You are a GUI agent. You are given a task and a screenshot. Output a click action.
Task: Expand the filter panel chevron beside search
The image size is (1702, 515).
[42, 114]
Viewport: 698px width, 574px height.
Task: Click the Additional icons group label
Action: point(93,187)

*Task goal:* Exact copies of all the records are required.

*Task response:*
You are a GUI agent. You are given a task and a screenshot. Output a click action.
Task: Expand the filter panel chevron beside search
The image size is (1702, 515).
[42, 114]
Viewport: 698px width, 574px height.
Task: Click the Additional icons group label
Action: point(93,187)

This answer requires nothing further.